The second track, which actually is the track of perfect
innovation, reappraises the entire product concept in terms of the total design
and functionality of the end-product at one level and the design and
manufacture of every material, component, system and assembly at another level.
The first editions of digital camera, smart phone, flat panel television, and
several such others represent close examples of perfect innovation. The reasons
are that each of the products had several totally new components (not merely
upgrades of existing ones) involving new materials, new designs and new
manufacturing processes. All of these products had new operating systems as
well. Introduction of digital technology has enabled definition of metrics for
measuring innovation and perfection. Until the entry of digital technology,
mechanical fits and tolerances determined the perfection of manufacture.
Digital technology helps monitor the perfection of manufacture as well as
on-site performance on a continuing basis in critical equipment such as medical
imaging equipment, diagnostic equipment and infusion equipment.
Bill of innovation
Perfect innovation is a multi-stage iterative process which
starts in the first phase with a total redefinition of the product concept.

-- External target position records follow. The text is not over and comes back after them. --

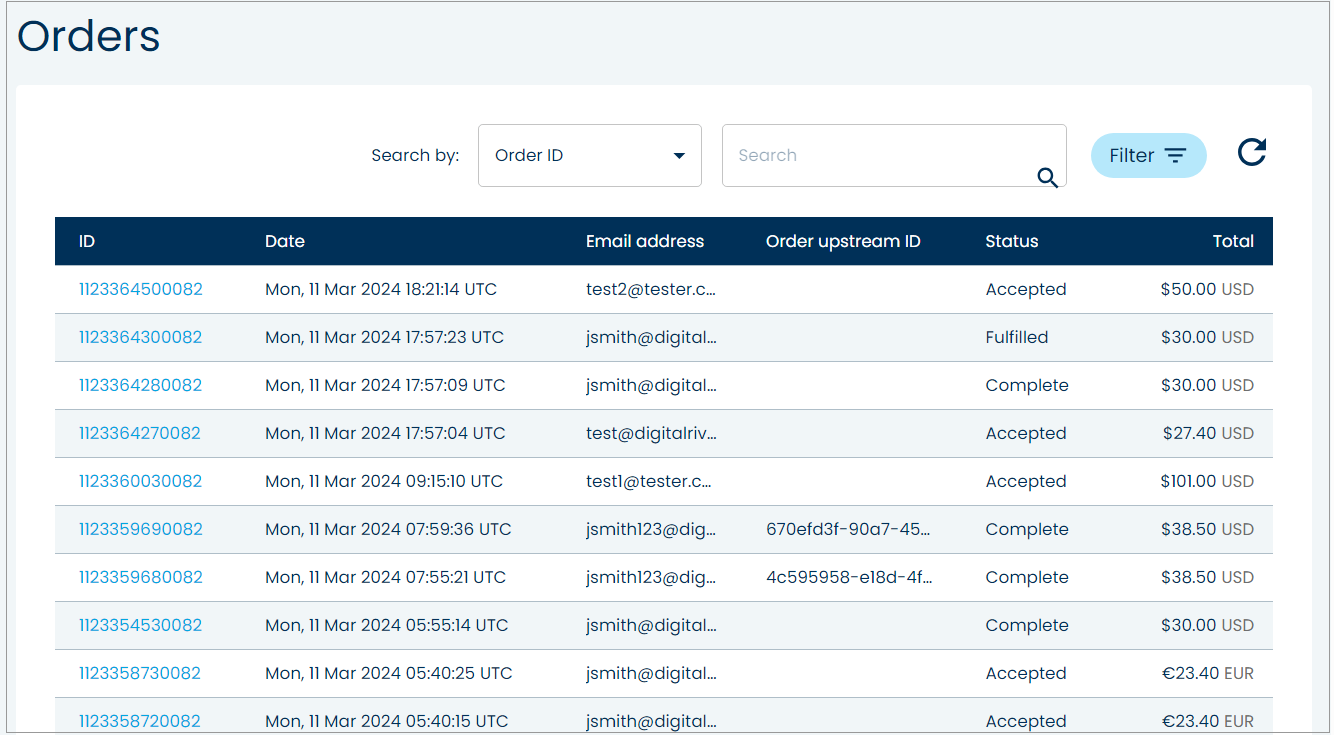Open order 1123364300082
1334x735 pixels.
[x=141, y=338]

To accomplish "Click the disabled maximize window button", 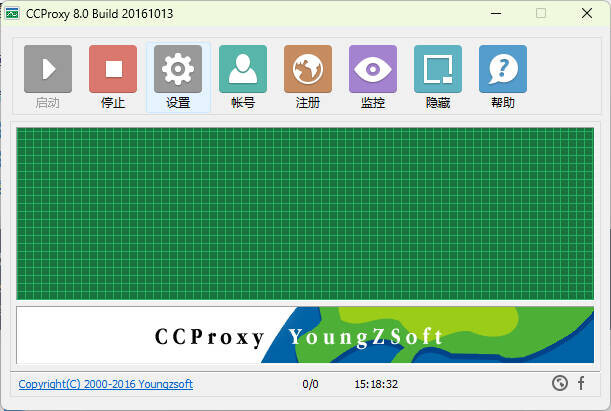I will [x=541, y=13].
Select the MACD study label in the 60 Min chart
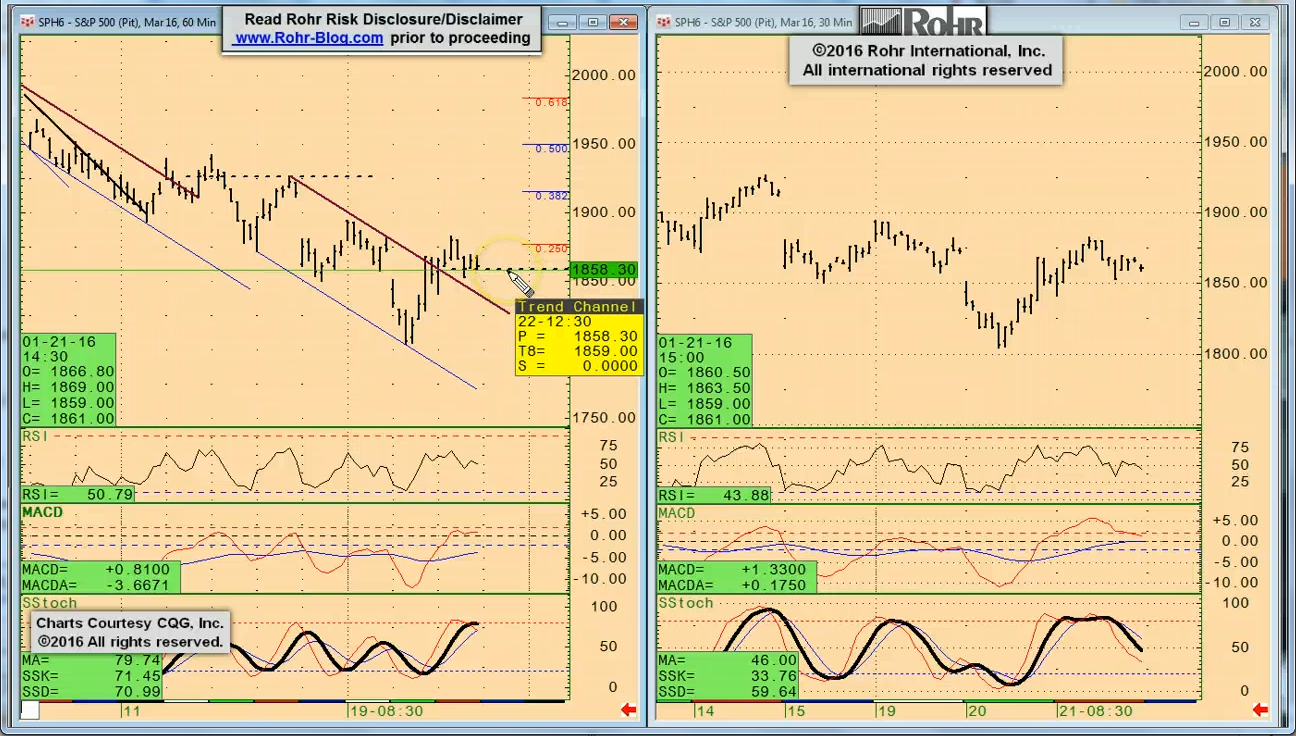The image size is (1296, 736). click(42, 512)

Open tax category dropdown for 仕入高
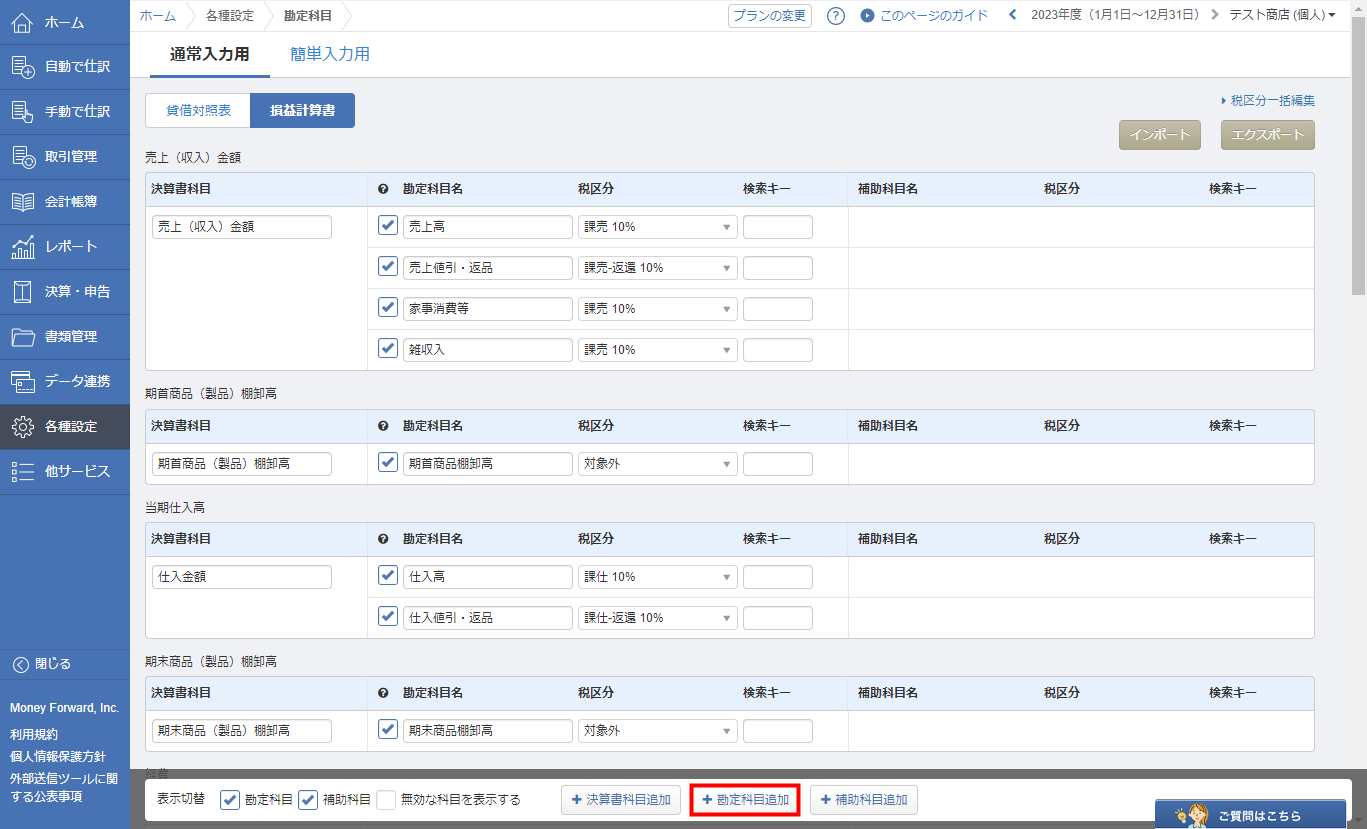click(x=657, y=577)
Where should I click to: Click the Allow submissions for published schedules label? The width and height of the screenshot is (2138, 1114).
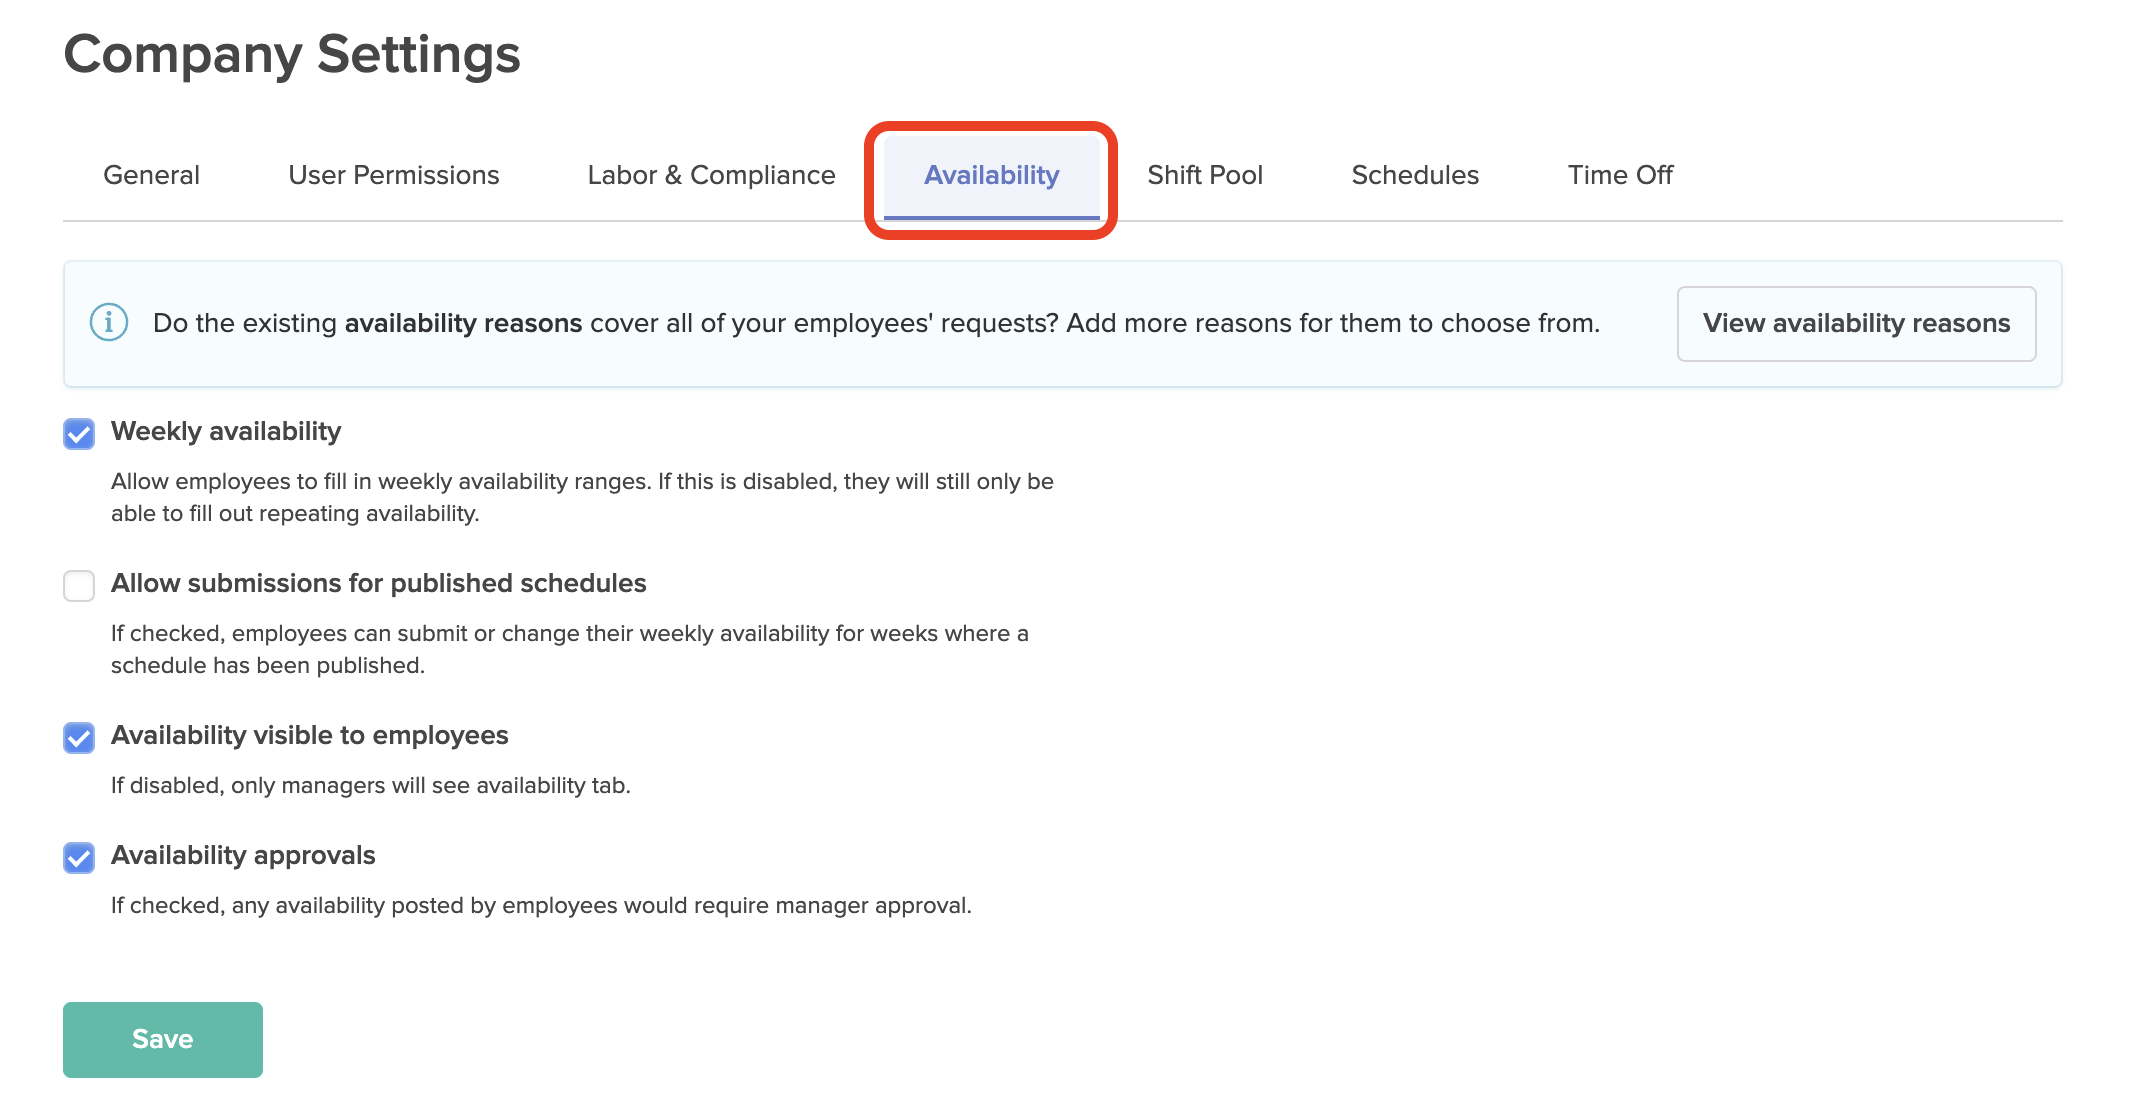[x=379, y=583]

This stage can be applied to any product, from a telephone or a television to a
hotel room or operation theatre. This stage requires truly out-of-the-box
thinking on product configuration, which could reposition even plateauing or
declining products. For example, the land telephone which has reached a stage
of plateau can be subjected to this process. From a mere dialing instrument for physical
communication, it can be converted into a home management robot. At the very
least all the functionalities of a smart phone like multiple ringtones, display
screens, voice assistance, voice recording and play back, and a number of
utilities such as alarm, compass and calendar can be incorporated. At a higher
level, it can be embedded with a mini-computer which can provide instructions
to various devices and equipment in home, serve as daily organizer and also
serve as a real-time camera to record entrants to the home. A fundamental
re-positioning of a traditional product, based on a new technology substrate, is
the first phase of perfect innovation.
The next phase is the crucial operative phase which comprises
four parallel inter-connected streams of technology substrate choice, detailed
bill of materials, bill of innovation corresponding to bill of materials and
component-specific manufacturing perfection scheme, including testing and
quality assurance and equipment planning. These four streams encompass the
product on an end-to-end basis, from design to delivery. At the end of this
second phase, the first prototypes of the new breakthrough product would be
available. The third final phase is the iterative phase when the prototypes are
honed to perfection, adding incremental innovation and perfection to each
component to perfect the overall product style and substance. At the end of
this phase, the product would be ready for homologation and commercial
manufacture. As opposed to a typical 6 month upgrade cycle, perfect innovation
would require a minimum development and commercialization cycle time of 3 to 5
years. Firms would do well to split their R&D and Manufacturing functions into
Improvement Business Units and Redefinition Business Units.